Inteligencia Artificial (IA)
Artificial Intelligence and Its Impact on Cybercrime: Strategies to Address Current Digital Threats
Gianro Compagno
2026-01-19
5 min read
Shielding Your Privacy from ChatGPT Ads: How to Protect Yourself in the Age of AI
The classic stamp scam has evolved: now it arrives via email, with perfectly crafted messages, precise personal data, and deepfakes that mimic voices and faces with astonishing fidelity. In 2025, artificial intelligence ceased to be a promise and became the most powerful tool of cybercrime.
"Deceiving a person remains the most profitable attack," says Manuel Achaques, Presales Team Lead at Hornet Security for Iberia, Italy, and Latin America. "The difference is that now AI allows this to be done on a large scale and with unprecedented personalization."
The balance of the last year is clear: attacks are more effective, not because users are more careless, but because cybercriminals have access to advanced tools and leaked data from massive breaches in airlines, utilities, and public administrations. Names, addresses, phone numbers, and emails fuel hyper-personalized attacks that are hard to detect.
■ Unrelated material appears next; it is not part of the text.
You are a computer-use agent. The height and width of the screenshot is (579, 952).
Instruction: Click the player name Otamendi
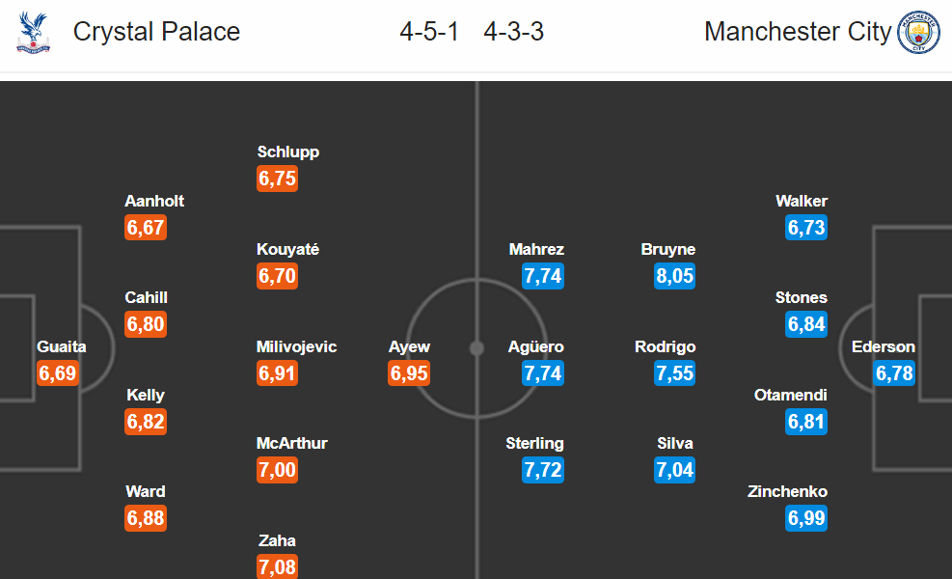tap(791, 395)
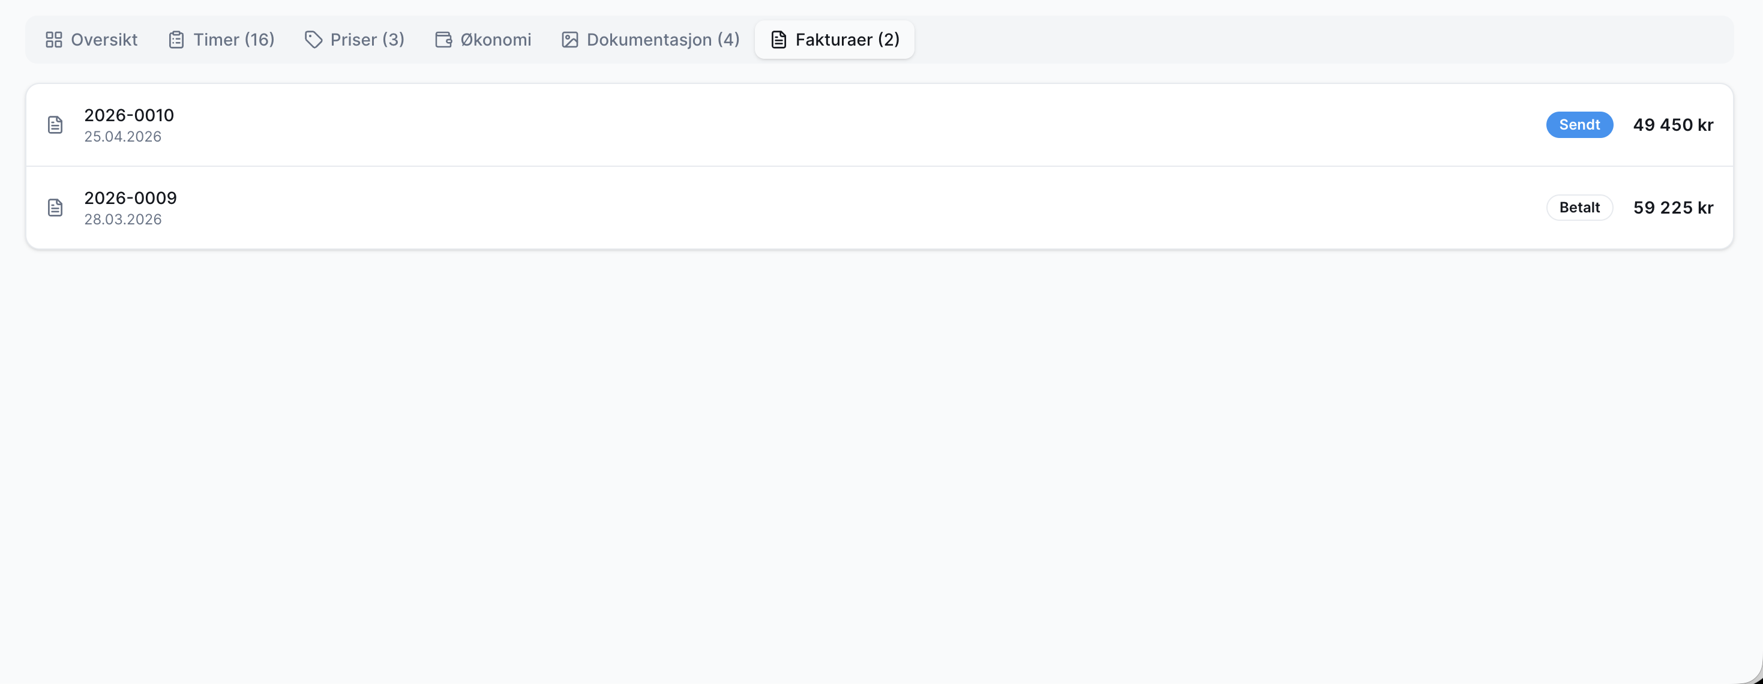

The average citizen is especially vulnerable. Frauds arrive via SMS, WhatsApp, or calls, with personal information that surprises due to its accuracy. "Our data is already in compromised databases," warns Achaques. Therefore, experts insist on changing passwords across services, activating multi-factor authentication, and, above all, not acting hastily in response to urgent messages. "Urgency is the most commonly used psychological trick," emphasizes Achaques.
Companies face an even more critical landscape. Supply chain attacks, targeting less protected suppliers, have increased. "Attackers look for the easiest entry point," explains Alex Rocha, Country Manager Iberia at Armis. The attack surface has expanded: IT systems, cloud, OT, IoT, and now corporate AI. Unmonitored assets can be the entry point for lateral movements within the network, turning incidents into crises.
Critical infrastructures are priority targets. An attack can disrupt essential services and undermine public trust. The Spanish public sector, with accelerated digitalization and legacy systems, is particularly vulnerable. Ransomware, which encrypts data and demands a ransom, has become professionalized: attackers steal information before encrypting it and sell access on the black market. Paying does not guarantee data recovery, and double extortion is now common.
The use of AI in the workplace adds risks. "Many employees upload confidential information to public models unknowingly," warns Achaques. It is essential to establish clear policies and raise awareness about the safe use of these tools.
Looking ahead to 2026, AI will not only enhance attacks but will also be capable of launching autonomous and adaptive campaigns. Deepfakes will be nearly indistinguishable, and synthetic identities will further complicate fraud detection. Additionally, quantum computing threatens to break current encryptions: criminals are already storing encrypted data to decrypt it in the future ("harvest now, decrypt later").
What can organizations do? Experts recommend three pillars: total visibility of assets, proactive threat anticipation, and resilience to recover from incidents. Cyber exposure management platforms help identify and mitigate vulnerabilities before they are exploited. Layered protection (strong passwords, multi-factor authentication, biometrics, recovery plans) remains essential, but resilience is key: assume that an attack will come and be prepared to minimize the impact.
The human factor remains the weakest link. Continuous training and phishing simulations are essential. Regulation, such as the NIS2 directive and certifications like CCN-ENS Alto, drives the adoption of security measures.
Spain has internationally recognized defense teams and organizations like Incibe or CCN, the result of years of public-private investment and collaboration. The message is not one of alarm but of preparation: the technology used by attackers is also available to defenders. AI can detect anomalies, automate responses, and personalize defenses.
For citizens, the key is to develop digital security habits: unique passwords, multi-factor authentication, and skepticism towards urgent messages. "It's not about disconnecting but about adapting and preventing," concludes Achaques. Just as we protect our homes, we must protect our digital lives.